**WHAT YOU WILL DO:**
Lines before the one containing "Instruction: Select the" are to be left out; that line and all after it, through the end of the material below, are to be written out exactly.

**RECORDED INFORMATION:**

Start of Block

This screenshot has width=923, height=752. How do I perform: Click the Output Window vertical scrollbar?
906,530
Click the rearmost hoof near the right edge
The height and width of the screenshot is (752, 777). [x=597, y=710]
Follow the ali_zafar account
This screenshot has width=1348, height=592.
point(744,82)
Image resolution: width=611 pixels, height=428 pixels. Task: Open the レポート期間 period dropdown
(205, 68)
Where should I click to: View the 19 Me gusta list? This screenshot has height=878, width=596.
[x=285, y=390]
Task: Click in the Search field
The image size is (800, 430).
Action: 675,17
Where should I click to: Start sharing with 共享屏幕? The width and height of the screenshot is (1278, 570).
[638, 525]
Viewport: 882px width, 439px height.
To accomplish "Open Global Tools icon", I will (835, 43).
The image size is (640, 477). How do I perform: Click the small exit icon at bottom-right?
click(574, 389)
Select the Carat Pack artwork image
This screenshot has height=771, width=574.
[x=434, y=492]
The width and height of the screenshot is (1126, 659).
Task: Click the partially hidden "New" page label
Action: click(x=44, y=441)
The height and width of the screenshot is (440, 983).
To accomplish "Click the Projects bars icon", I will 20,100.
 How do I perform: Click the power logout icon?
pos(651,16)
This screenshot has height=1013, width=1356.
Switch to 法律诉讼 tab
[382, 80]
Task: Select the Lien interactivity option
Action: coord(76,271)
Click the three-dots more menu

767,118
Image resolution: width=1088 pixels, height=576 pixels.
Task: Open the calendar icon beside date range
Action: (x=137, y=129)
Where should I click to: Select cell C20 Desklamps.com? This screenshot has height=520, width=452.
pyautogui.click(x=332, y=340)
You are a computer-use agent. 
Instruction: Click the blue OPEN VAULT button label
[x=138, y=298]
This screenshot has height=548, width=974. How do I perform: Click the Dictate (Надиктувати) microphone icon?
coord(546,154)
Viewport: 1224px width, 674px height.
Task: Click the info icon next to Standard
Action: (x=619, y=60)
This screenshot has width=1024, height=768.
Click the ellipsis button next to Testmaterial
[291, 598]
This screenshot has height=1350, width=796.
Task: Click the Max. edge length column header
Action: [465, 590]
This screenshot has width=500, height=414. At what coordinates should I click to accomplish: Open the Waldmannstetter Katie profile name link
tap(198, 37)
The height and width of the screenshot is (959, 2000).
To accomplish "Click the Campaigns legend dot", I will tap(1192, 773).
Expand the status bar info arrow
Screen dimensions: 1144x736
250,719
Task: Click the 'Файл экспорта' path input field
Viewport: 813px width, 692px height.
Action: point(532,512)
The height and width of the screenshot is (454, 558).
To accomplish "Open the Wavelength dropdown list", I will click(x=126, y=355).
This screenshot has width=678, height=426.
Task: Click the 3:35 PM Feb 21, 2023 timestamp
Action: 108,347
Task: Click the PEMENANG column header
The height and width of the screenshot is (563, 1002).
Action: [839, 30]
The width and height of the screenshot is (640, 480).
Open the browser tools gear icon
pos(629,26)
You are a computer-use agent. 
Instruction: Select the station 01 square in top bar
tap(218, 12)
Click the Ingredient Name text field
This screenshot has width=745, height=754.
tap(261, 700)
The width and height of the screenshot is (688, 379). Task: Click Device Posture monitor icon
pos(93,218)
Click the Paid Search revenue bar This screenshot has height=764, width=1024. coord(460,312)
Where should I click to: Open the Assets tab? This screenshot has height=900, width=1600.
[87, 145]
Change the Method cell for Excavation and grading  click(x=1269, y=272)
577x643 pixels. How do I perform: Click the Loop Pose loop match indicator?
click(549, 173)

End of Block

**REPLY:**
Instruction: Select the station 01 square in top bar
tap(218, 12)
Click the Ingredient Name text field
This screenshot has width=745, height=754.
tap(261, 700)
The width and height of the screenshot is (688, 379). Task: Click Device Posture monitor icon
pos(93,218)
Click the Paid Search revenue bar This screenshot has height=764, width=1024. coord(460,312)
Where should I click to: Open the Assets tab? This screenshot has height=900, width=1600.
[87, 145]
Change the Method cell for Excavation and grading  click(x=1269, y=272)
577x643 pixels. How do I perform: Click the Loop Pose loop match indicator?
click(549, 173)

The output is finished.